Xiaoyan Lin, professor of mathematics, speaks on the application of approximation theory to real life at the weekly faculty lecture Tuesday in the Quay Davis Executive Board Room. / photo by David Gonzalez

David Gonzalez
Editor-in-Chief

Xiaoyan Liu, professor of mathematics, presented her research on approximation theory and how the theory is used in real life examples on Tuesday in the Quay Davis Executive Board Room.

Approximation theory is a method in math in which simpler functions are used to approximate the answers to more complicated or unknown functions, and falls into the analysis branch of math.

“If you want to predict what will happen in the future, it would be nice to have a function,” Liu said.

This theory can help find those functions, she said. Computers can now calculate polynomials because people have programmed algorithms to find the answer, but approximation theory is used to create those algorithms.

“It is still very much active today, even though it is very easy to use computers to do things. But there are still people working behind the scenes to improve the method in the computer to get better results and faster,” Liu said.

Spline functions in particular were found to have been useful, especially during World War II, Liu said. Spline functions were used to help calculate flight trajectories and build tools.

Using the Yellowstone Wolf Project Annual Report as an example, Liu was able to plug in the known wolf population into a function to predict the wolf population in the future, Liu said. Solving for the equations is the easy part, she added.

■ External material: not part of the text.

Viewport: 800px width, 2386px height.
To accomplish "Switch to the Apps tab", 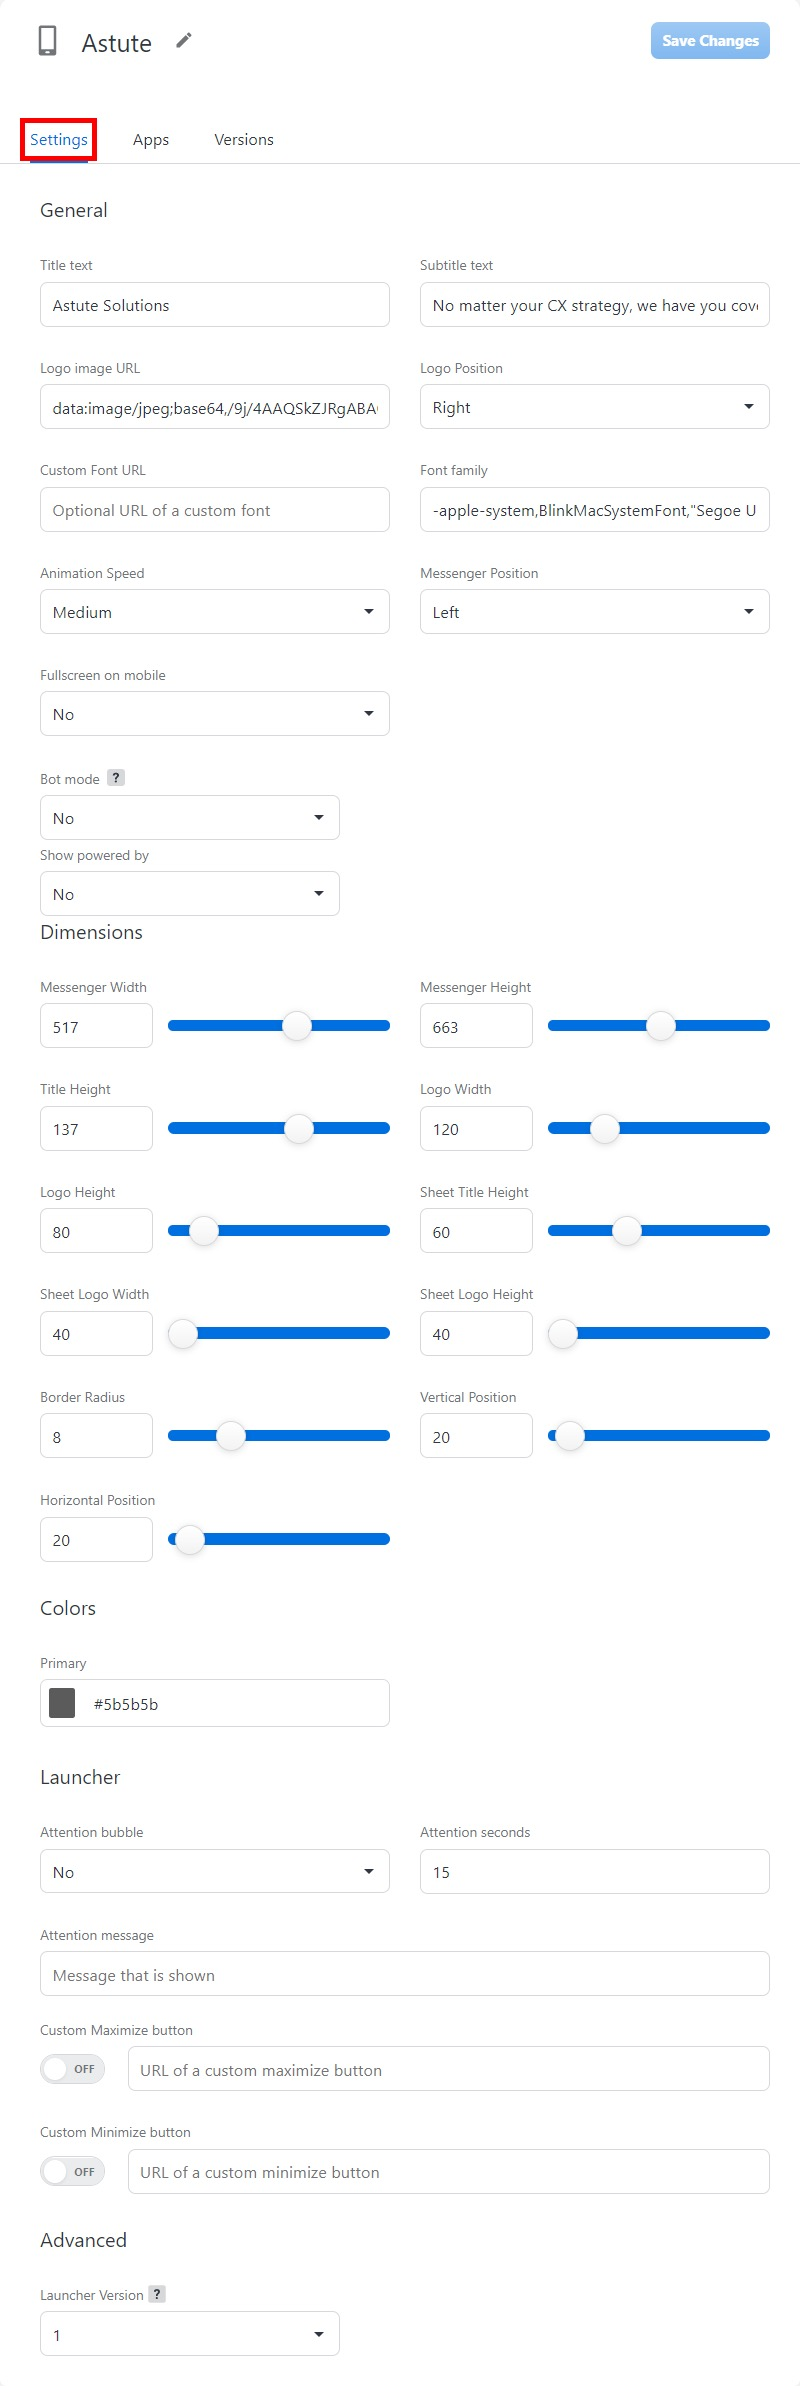I will (x=151, y=140).
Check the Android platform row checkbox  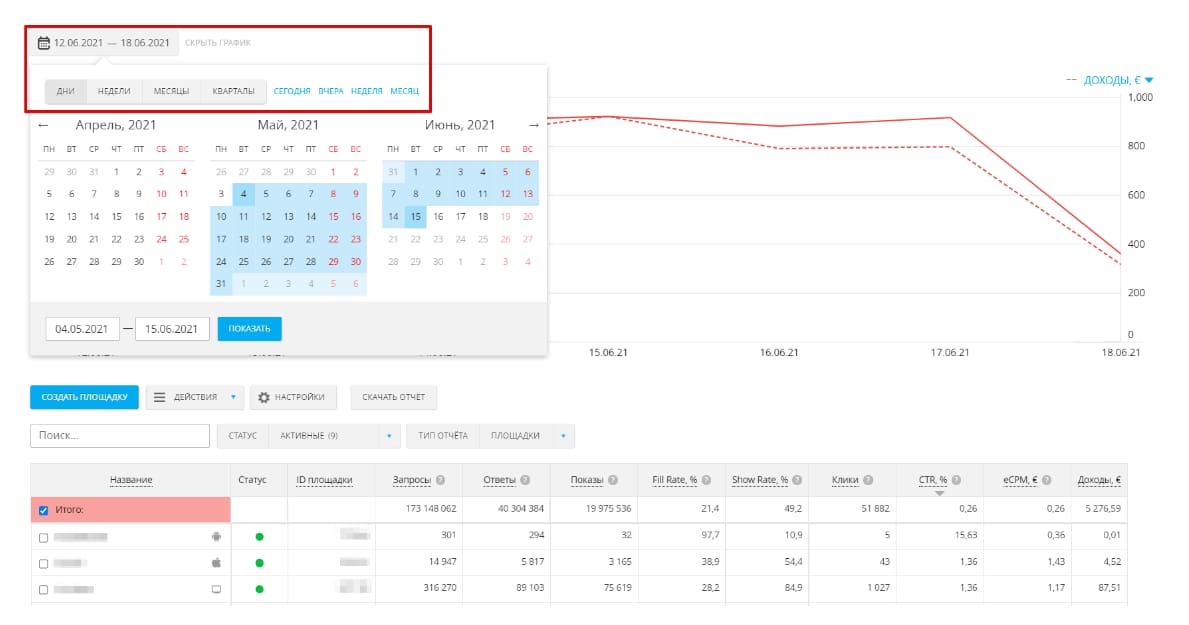[43, 537]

“The hard part is in reality you have this model and this function with several number values. Those are called parameters and those are hard to figure out,” Liu said.

Because there are external factors that are impossible to predict, like harsh weather conditions that can kill the wolves living in Yellowstone, it is not possible be exact, Liu said.

Using approximation theory and the function, it is possible to find the estimated number of people infected by the coronavirus as well, Liu said. However, because there are variables that cannot be known it would be difficult.

Ngoc Bui, professor of psychology and interim associate dean of the college of arts and sciences, asked Liu how to build models that are used to test predictions to include additional parameters and variables that remain unaccounted for.

“The message I got from this is the model can work if you know most of the variables in terms of parameters and what you can plug in, but the problem is applying it to biology or even psychology, you can’t know all the parameters and we are limited on what we can collect,” Bui said.

Liu said that there is no limit on how many parameters you can use and that there are people using multiple numbers. Defining the parameters is done differently depending on what is being measured, she added.

Michael Sekera, sophomore physics major, said that finding functions gets increasingly more complex in math and physics.

“When it comes to real life models it gets increasingly more complex. You can have hundreds or thousands of variables so it’s an endless struggle to find the best way to depict the model,” Sekera said.